An army sergeant told Private Perkins to go to the end of the line. He did, but then returned. "I thought I told you to go to the end of the line, " barked the NCO. "Why did you come back?" "Because there's already somebody there!"

An idiot decided to start a chicken farm, so he bought a hundred chickens to start. A month later, he returned to the dealer for another hundred chickens because all of the first lot had died. A month later he was back at the dealers for another hundred chickens for the second lot had also died. "But I think I know where I'm going wrong, " said the idiot. "I think I am planting them too deep. "

An idiotic laborer was told by an equally idiotic foreman to dig a hole in the road. "And what shall I do with the earth, sir?" asked the laborer. "Don't be daft, man, " he replied. "Just dig another hole and bury it. "
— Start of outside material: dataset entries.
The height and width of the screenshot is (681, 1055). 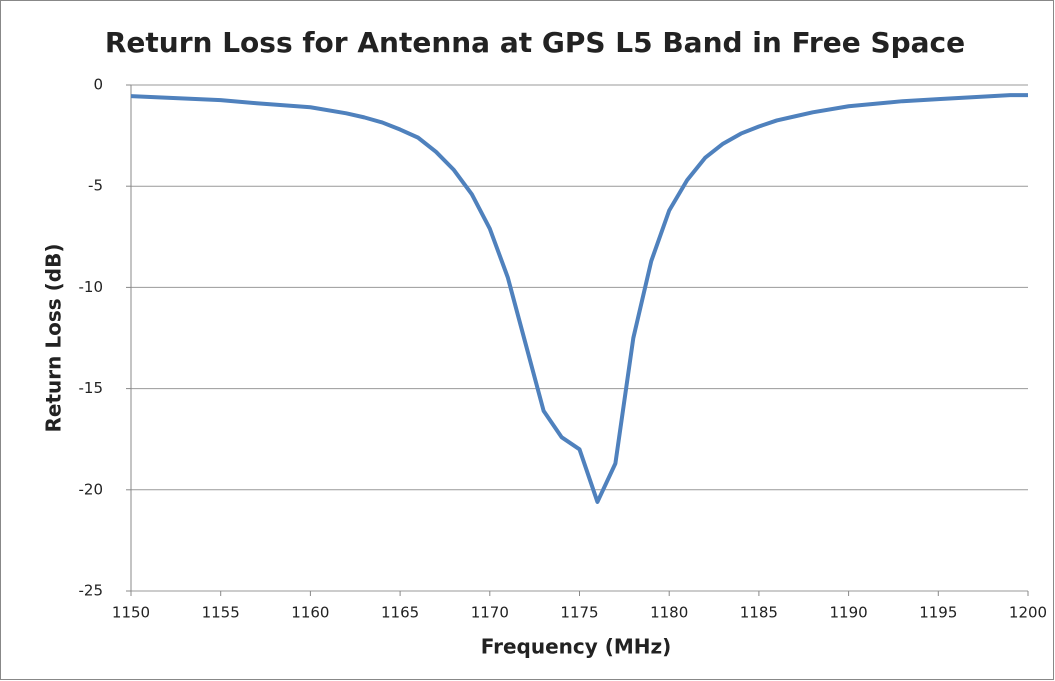 What do you see at coordinates (92, 591) in the screenshot?
I see `y-tick-label: -25` at bounding box center [92, 591].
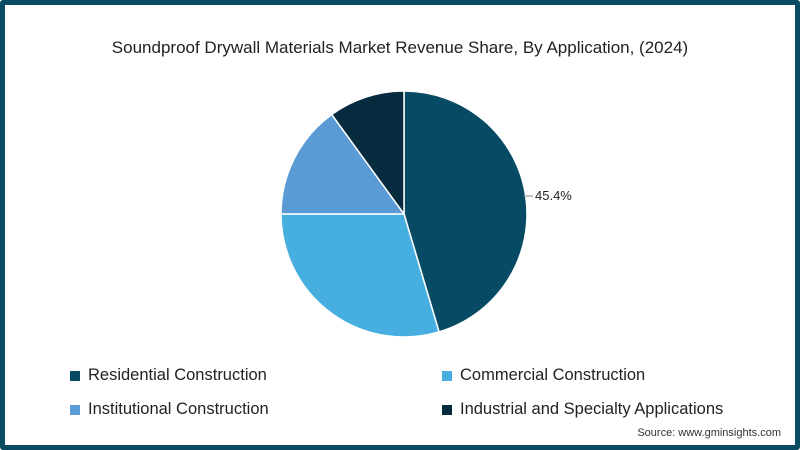  Describe the element at coordinates (178, 409) in the screenshot. I see `legend-label: Institutional Construction` at that location.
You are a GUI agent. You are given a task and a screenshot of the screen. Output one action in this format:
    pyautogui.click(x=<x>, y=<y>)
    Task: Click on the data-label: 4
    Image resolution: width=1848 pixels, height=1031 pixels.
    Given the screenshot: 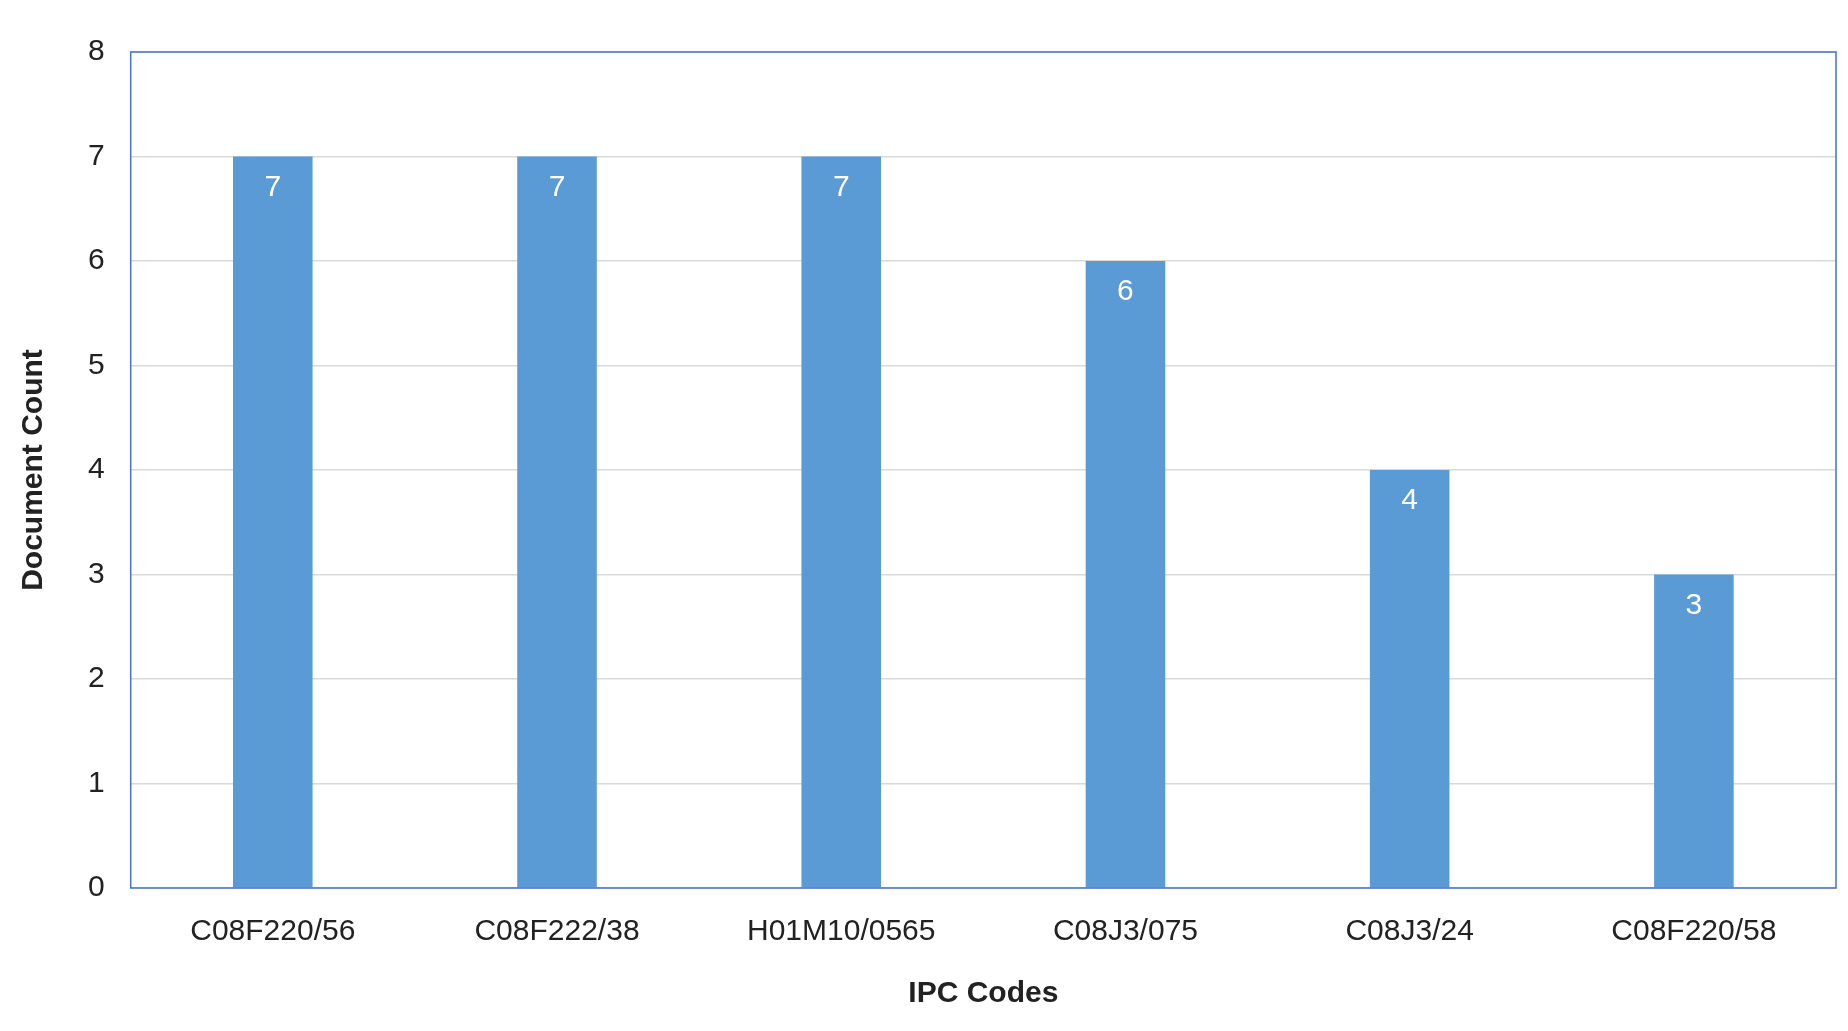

An Illinois man pretending to have a gun kidnapped a motorist and forced him to drive to two different automated teller machines. The kidnapper then proceeded to withdraw money from his own bank accounts.

An Irishman saw a notice outside a police station which read: MAN WANTED FOR ROBBERY. So he went in and applied for the job!

And then there was the Newfie who was found dead in his jail cell with twelve bumps on his head. He'd tried to hang himself with a rubber band.

Calvin went to Pearson's Pet Shop to complain that his canary wouldn't sing. "File the beak just a little, " said the owner, "and the bird will sing. But if you file it too much, the canary will die. " Two weeks later Pearson ran into Calvin on the street and asked about his canary. "He died, " said Calvin. "But I told you not to file the beak too much. " "I didn't, " explained Calvin, "but by the time I got him out of the vise, he was already dead. "

Carmella and Mario were out on their first date. "Have you ever read Shakespeare?" asked Carmella. "No, " said Mario. "Who wrote it?"

Chaffee could talk on any subject whether he knew anything about it or not. Mostly he didn't. One day his neighbor Nibley could stand no more. "Do you realize, " asked Nibley, "that you and I know all there is to be known?" "Do you really think so?" said Chaffee. "How do you figure that?" "Easy, " answered Nibley. "You know everything except that you're a damn idiot. And I know that!"